Velório de Oscar Niemeyer no Rio será aberto ao público nesta sexta

Durante a madrugada, cerimônia foi restrita a amigos e familiares.
Arquiteto será enterrado ainda nesta sexta, no Cemitério São João Batista.

Fonte: G1 Rio

Chegada do caixão com o corpo do arquiteto Oscar Niemeyer (Foto: Foto: Marcelo Piu / Agência O Globo )Chegada do caixão com o corpo do arquiteto Oscar Niemeyer (Foto: Foto: Marcelo Piu / Agência O Globo )

O velório de Oscar Niemeyer no Rio será aberto na manhã desta sexta-feira (7), no Palácio da Cidade, em Botafogo, na Zona Sul. Previsto para começar às 8h, até as 8h05 não havia começado. Durante a madrugada, a cerimônia foi restrita a amigos e familiares. O arquiteto morreu às 21h55 de quarta-feira (5), aos 104 anos, em decorrência de uma infecção respiratória, no Hospital Samaritano, também em Botafogo.

O corpo do arquiteto voltou à cidade na noite desta quinta-feira (6), após um primeiro velório em Brasília. De acordo com o Terceiro Comando da Força Aérea Regional, o corpo chegou ao Aeroporto Santos Dumont às 22h08 e, em seguida, foi levado para o Palácio da Cidade, onde chegou às 22h35.
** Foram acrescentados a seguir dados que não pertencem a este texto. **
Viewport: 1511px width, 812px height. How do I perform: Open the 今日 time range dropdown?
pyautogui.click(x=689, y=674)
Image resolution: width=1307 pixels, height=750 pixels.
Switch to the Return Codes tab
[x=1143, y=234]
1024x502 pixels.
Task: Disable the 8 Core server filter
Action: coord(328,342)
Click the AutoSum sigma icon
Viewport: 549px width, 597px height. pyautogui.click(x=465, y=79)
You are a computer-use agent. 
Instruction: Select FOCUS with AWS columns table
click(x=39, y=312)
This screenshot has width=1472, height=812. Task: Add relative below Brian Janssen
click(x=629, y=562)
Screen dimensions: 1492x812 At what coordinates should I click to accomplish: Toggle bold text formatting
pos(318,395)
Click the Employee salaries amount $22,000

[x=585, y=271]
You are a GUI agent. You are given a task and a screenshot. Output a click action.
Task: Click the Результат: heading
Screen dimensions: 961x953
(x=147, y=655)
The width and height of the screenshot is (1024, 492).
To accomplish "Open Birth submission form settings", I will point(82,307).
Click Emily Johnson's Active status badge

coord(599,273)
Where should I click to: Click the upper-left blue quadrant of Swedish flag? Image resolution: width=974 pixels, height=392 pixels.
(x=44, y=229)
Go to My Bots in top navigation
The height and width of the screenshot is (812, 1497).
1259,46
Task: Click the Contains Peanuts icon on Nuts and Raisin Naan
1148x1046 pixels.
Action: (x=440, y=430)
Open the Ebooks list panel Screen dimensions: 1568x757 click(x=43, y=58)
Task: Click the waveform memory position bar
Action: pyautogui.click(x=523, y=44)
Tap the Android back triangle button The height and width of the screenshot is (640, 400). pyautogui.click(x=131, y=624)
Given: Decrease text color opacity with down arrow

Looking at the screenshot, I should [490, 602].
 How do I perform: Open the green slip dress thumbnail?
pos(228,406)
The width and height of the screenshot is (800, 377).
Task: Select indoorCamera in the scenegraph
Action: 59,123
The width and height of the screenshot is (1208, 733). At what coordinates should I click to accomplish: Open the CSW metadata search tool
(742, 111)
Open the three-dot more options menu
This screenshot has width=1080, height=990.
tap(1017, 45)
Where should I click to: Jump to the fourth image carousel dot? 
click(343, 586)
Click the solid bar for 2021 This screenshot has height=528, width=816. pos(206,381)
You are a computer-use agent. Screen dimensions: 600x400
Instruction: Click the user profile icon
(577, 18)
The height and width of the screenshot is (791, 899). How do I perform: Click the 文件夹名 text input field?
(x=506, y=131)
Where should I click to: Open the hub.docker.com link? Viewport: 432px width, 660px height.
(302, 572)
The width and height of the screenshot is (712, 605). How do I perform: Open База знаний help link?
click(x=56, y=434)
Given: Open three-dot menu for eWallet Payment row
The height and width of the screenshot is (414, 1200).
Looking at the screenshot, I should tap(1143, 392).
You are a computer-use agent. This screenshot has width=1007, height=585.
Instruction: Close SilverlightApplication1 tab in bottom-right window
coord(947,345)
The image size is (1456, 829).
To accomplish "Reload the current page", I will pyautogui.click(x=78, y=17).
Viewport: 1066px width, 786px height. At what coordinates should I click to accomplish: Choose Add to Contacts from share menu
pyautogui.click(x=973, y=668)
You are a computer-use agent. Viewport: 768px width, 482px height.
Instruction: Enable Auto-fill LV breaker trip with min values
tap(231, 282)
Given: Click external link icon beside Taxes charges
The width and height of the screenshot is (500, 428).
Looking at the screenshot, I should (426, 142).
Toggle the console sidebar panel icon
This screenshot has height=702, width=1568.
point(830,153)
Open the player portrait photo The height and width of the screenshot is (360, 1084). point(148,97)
Corpo de Oscar Niemeyer chegou ao Palácio da Cidade, no Rio, às 22h35 (Foto: JP Engelbrecht/G1)Corpo de Niemeyer será velado no Palácio da
Cidade (Foto: JP Engelbrecht/G1)

O enterro está programado para o fim da tarde desta sexta, no Cemitério São João Batista, também em Botafogo.

A viúva Vera, o sobrinho Paulo, e o neto Carlos Oscar Niemeyer foram os primeiros a chegar ao Palácio da Cidade.

Lembranças do neto
O neto contou que trabalhou com o avô durante 13 anos e lembrou dos ensinamentos que recebeu.

"Eu trabalhei com o Oscar durante 13 anos e aprendi com ele três coisas importantes. Ele dizia a vida é um segundo, isso quer dizer que a gente tem que viver uma vida bem vivida; falava também que o mundo é injusto, temos que modificá-lo; e que a palavra mais bonita é solidariedade", ressaltou o neto, acrescentando que "o Oscar teve uma vida de trabalho, de amizades, fazendo só coisas boas, então acho é normal que ele seja uma pessoa querida. Lá em Brasília estava todo mundo emocionado", concluiu Carlos Oscar.

Velório em Brasília
À tarde, segundo estimativa da Polícia Militar (PM) do Distrito Federal, 3,8 mil pessoas, em fila, passaram pelo Salão Nobre do Palácio do Planalto nas três horas e 45 minutos de velório.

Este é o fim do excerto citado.